Congressional Insider Trading: Smoke or Fire?

Matt Mesher
Matt Mesher
February 9, 2022

We all remember it. On a crazy day in March 2020, Tom Hanks got Covid, the NBA suspended its season, and stock markets plummeted 13%.

But not for Congress. Weeks earlier, armed with closed-door information, Senators and Representatives sold stock and avoided the steep losses that hit the rest of the American public.

Uproar ensued. Representatives have since explained that the timings were coincidental. That they were not trading on private information. And that they did nothing wrong. Yet suspicions of Congressional insider trading have continued to swirl. And not just for this incident.

Accusations of Congressional insider trading certainly sound bad. But is it smoke or fire? Being diligent analysts, we want to find out.

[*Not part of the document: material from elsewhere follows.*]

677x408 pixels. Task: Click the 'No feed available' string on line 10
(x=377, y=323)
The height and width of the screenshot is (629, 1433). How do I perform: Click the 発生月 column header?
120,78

To start, we asked ourselves the question – What exactly would Congressional insider trading look like in the data? To help answer this, we’ve collected Congressional trade history data, stock performance data and general information about members of Congress.

Step two, we’ll want to examine Congressional behavior and stock outcomes across several dimensions. Here are a few important questions we want to ask:

  • How do Congress’ stock holdings perform relative to the market at large?
  • Who tends to outperform the market?
  • Who tends to underperform the market?
  • Who makes trades right before big stock shifts?
  • Who's family members make suspicious trades?
  • Does committee assignment influence stock trades and returns?

These are just some of the important questions to answer, and we’re excited to get to the bottom of it.